-------- Listing --------
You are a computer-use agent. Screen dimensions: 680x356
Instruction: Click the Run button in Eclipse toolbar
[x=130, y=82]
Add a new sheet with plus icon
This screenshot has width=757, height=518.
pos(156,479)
--------
_Exercise instructions_.
Pull out every line of the data above that contains the string "Eclipse". Treat uppercase and lowercase letters as different.

_Answer to this exercise_.
Instruction: Click the Run button in Eclipse toolbar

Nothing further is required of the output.